**PROBLEM TO SOLVE**
Copy, with no pictures, the line that contains "Task: Open the edit icon for Eggs" and each line after it down to the end of the entries below, exactly.

(INPUT RECORDS begins)

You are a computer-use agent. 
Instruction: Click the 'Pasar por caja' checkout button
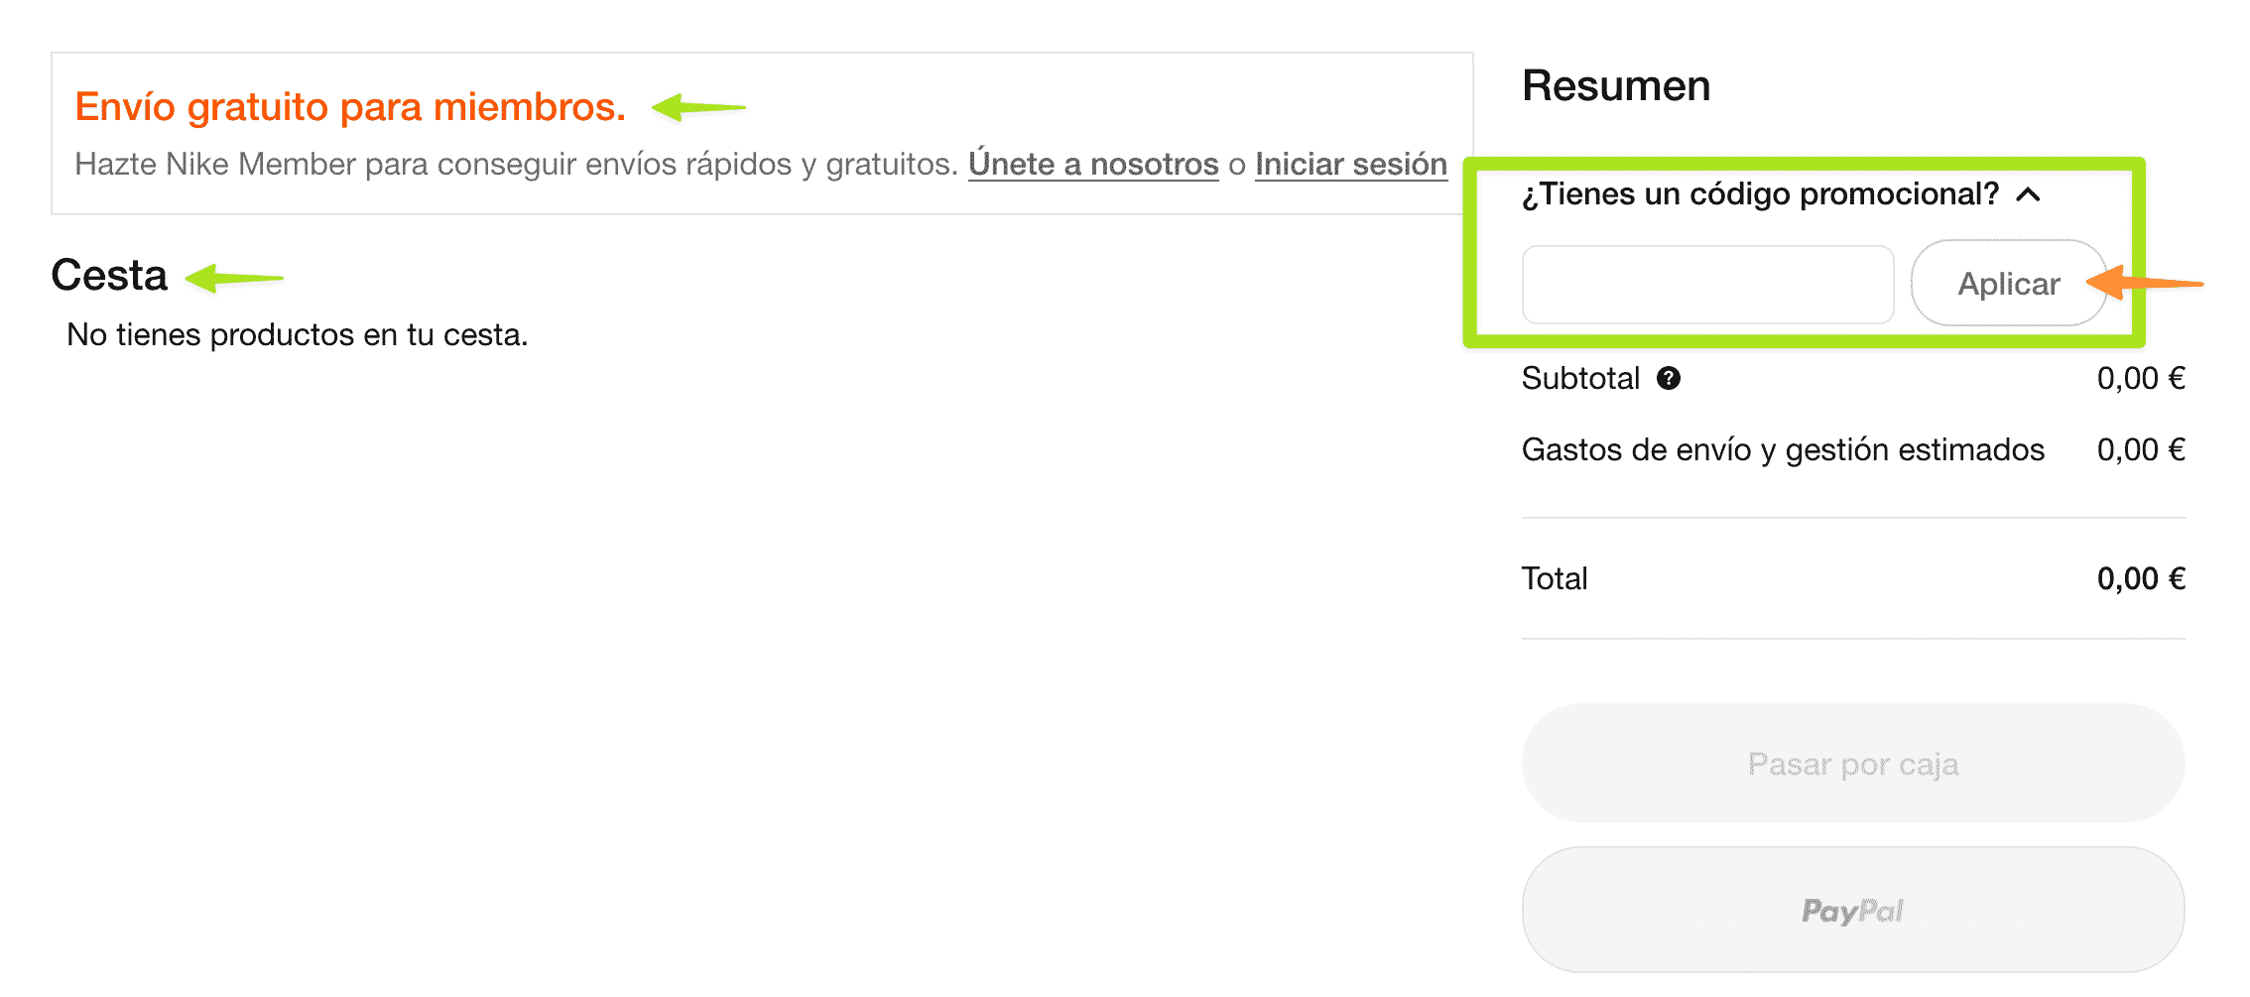pyautogui.click(x=1852, y=764)
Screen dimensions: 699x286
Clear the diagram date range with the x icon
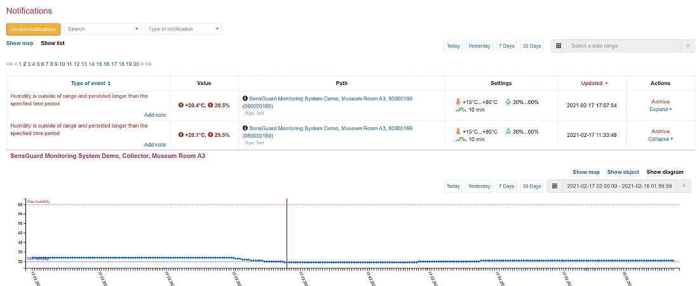(684, 186)
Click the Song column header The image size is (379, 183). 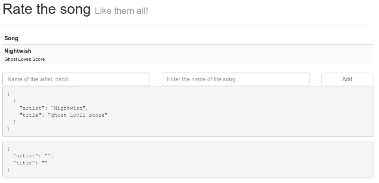click(11, 38)
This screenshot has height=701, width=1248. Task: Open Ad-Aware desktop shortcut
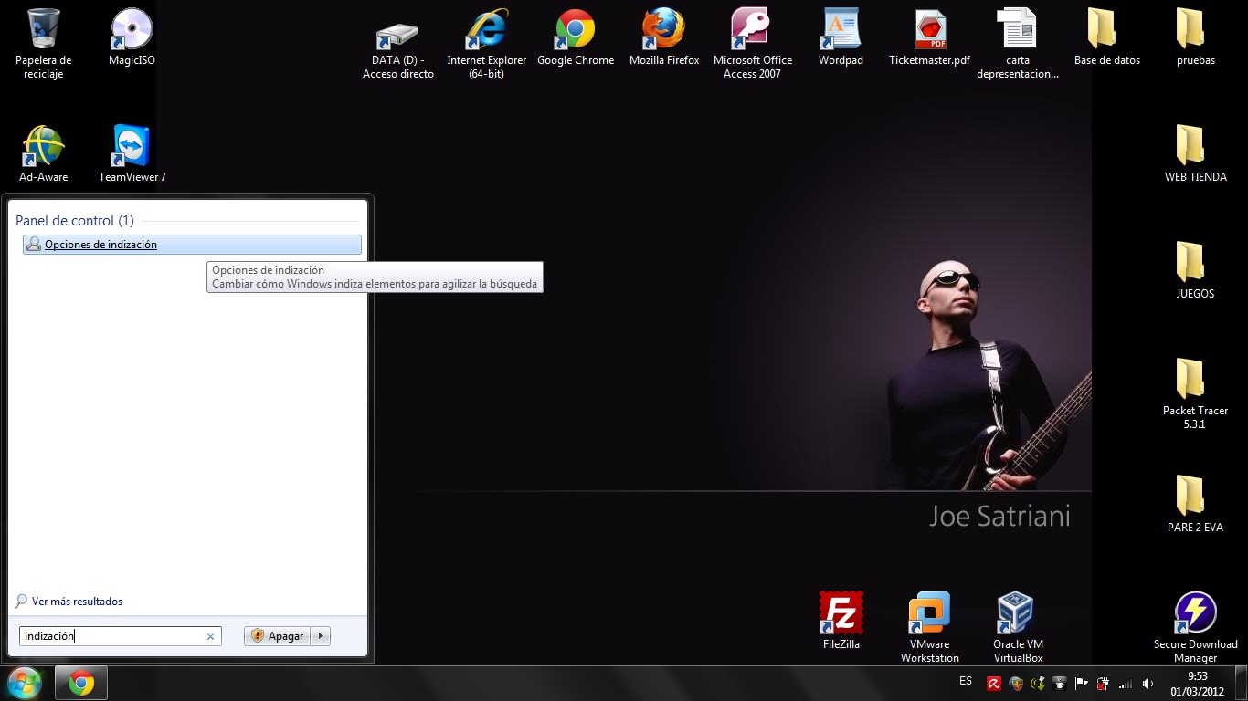click(43, 147)
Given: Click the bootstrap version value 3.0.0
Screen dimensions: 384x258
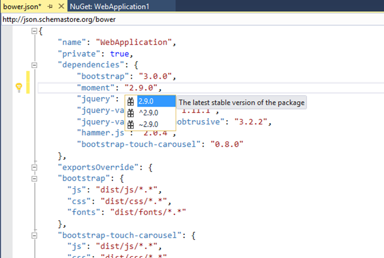Looking at the screenshot, I should click(156, 76).
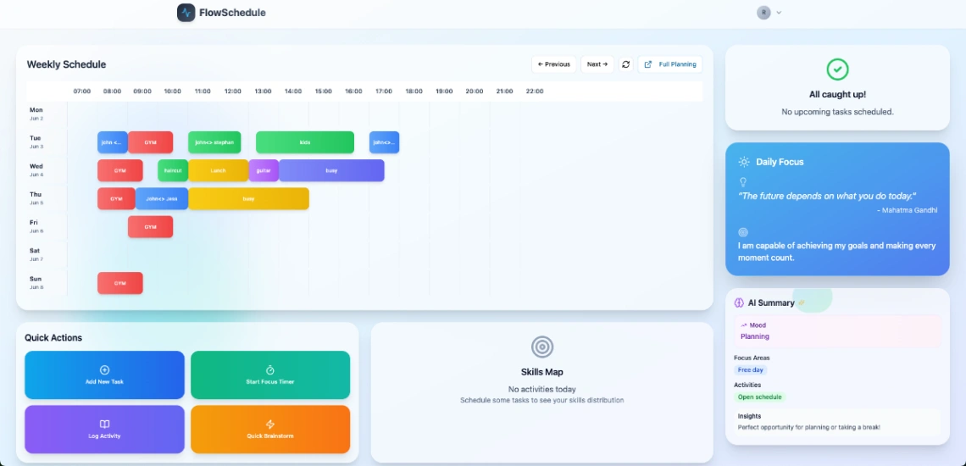Click the brain icon beside AI Summary

pyautogui.click(x=739, y=303)
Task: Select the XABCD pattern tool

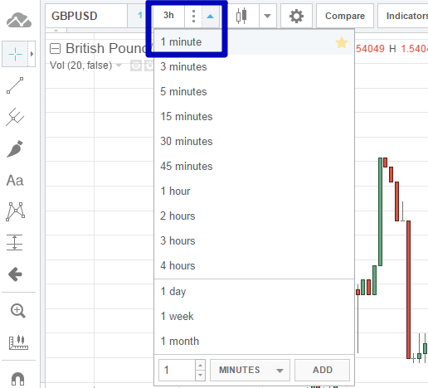Action: tap(15, 211)
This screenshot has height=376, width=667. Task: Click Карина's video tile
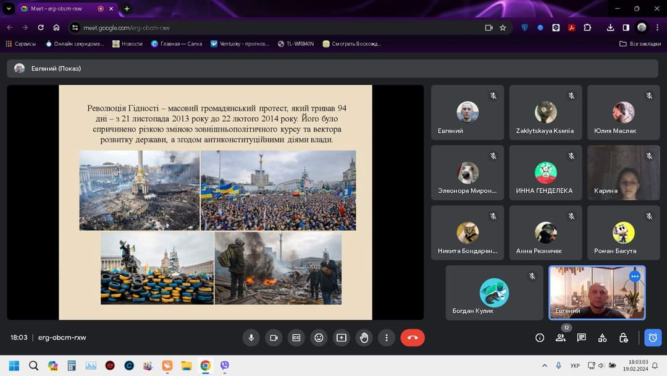tap(623, 173)
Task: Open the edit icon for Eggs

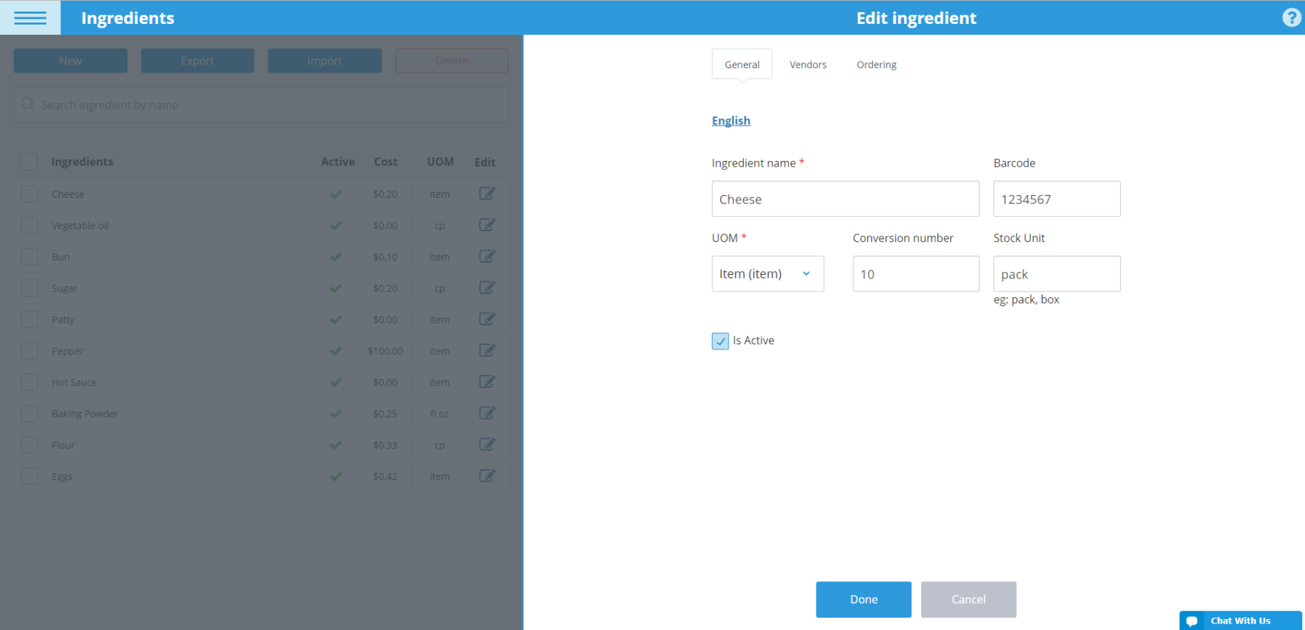Action: [x=487, y=476]
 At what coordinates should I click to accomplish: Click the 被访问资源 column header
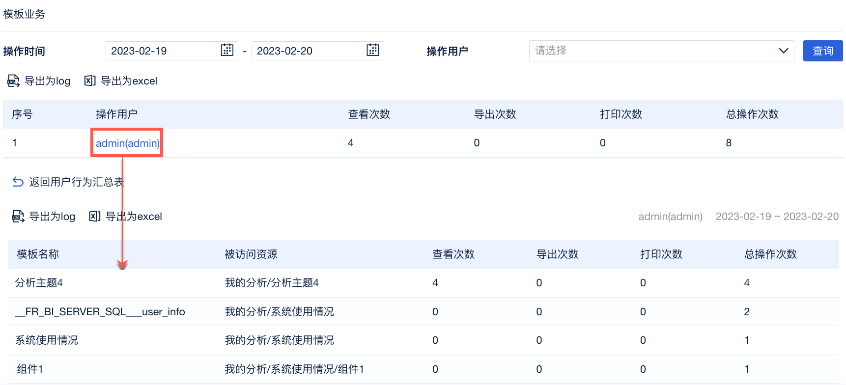click(251, 254)
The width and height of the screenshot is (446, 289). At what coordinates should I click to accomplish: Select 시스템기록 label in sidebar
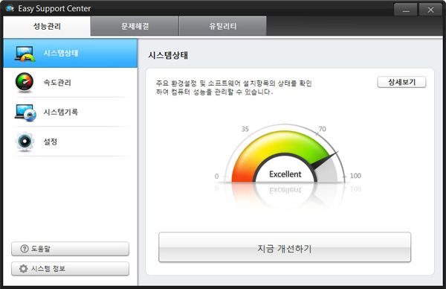click(x=61, y=112)
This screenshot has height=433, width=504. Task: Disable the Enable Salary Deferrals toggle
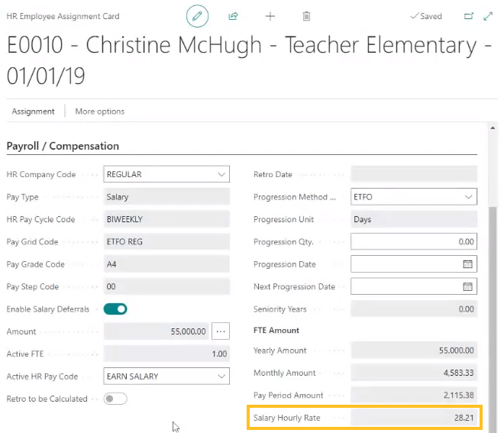click(x=115, y=309)
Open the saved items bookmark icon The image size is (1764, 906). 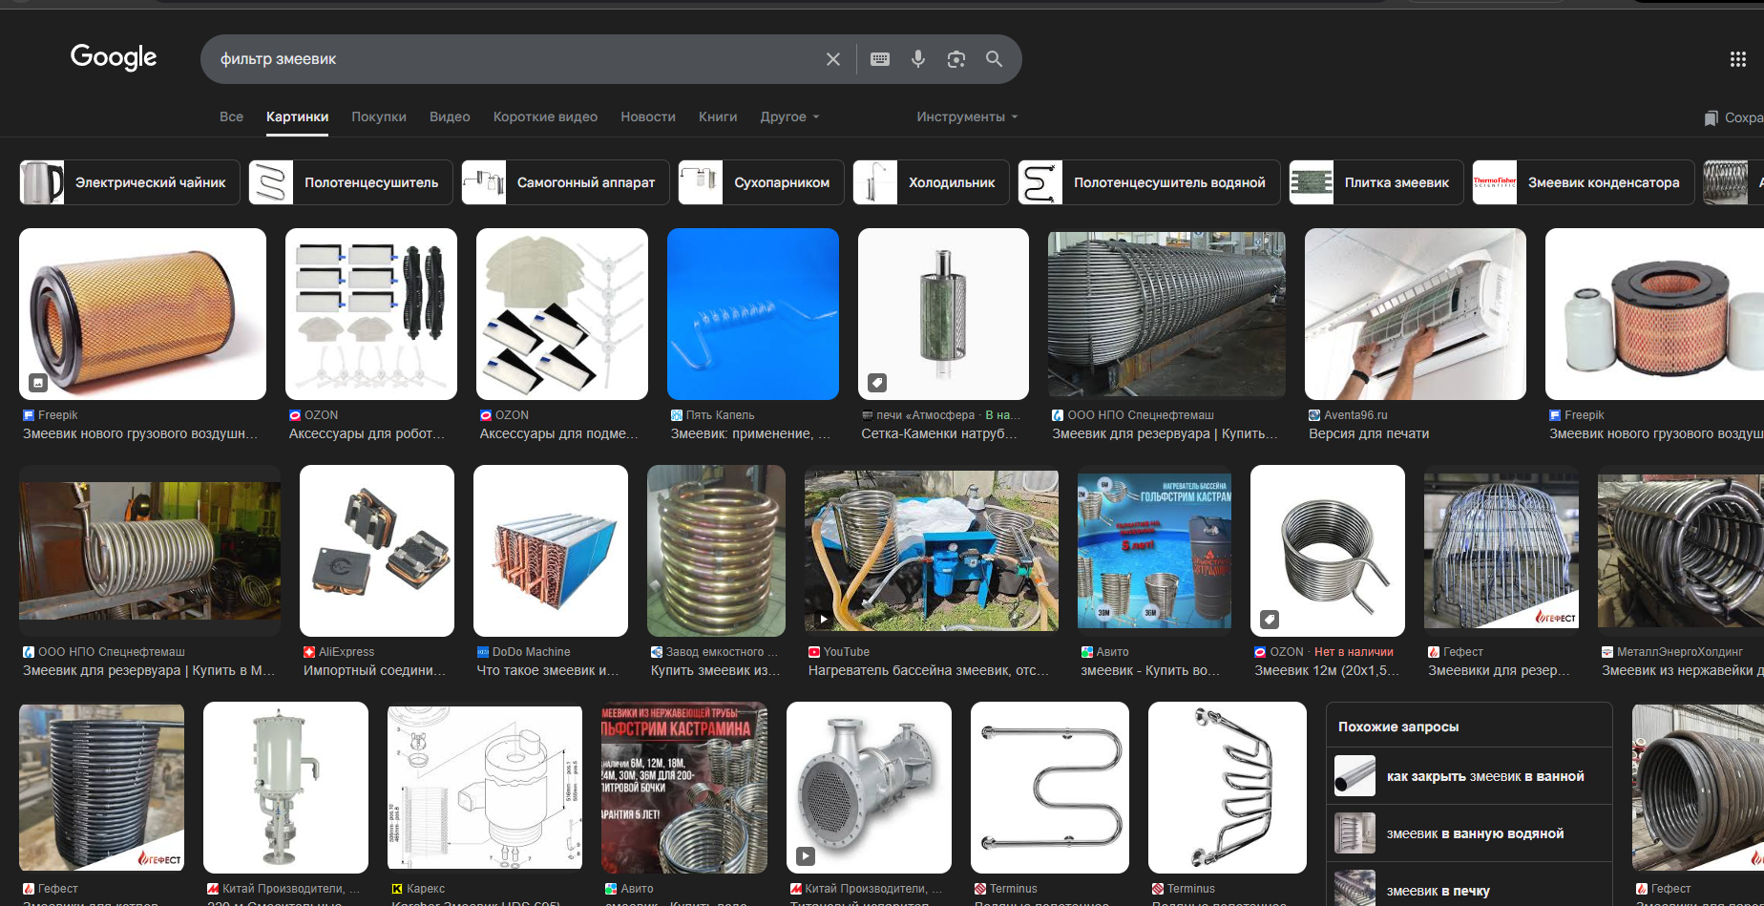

(INPUT RECORDS ends)

**RESULT BELOW**
Task: Open the edit icon for Eggs

Action: [x=487, y=476]
 At what coordinates should I click to accomplish: Click the 被访问资源 column header
click(251, 254)
The width and height of the screenshot is (446, 289). At what coordinates should I click to accomplish: Select 시스템기록 label in sidebar
click(x=61, y=112)
This screenshot has height=433, width=504. Task: Disable the Enable Salary Deferrals toggle
click(x=115, y=309)
Open the saved items bookmark icon The image size is (1764, 906). 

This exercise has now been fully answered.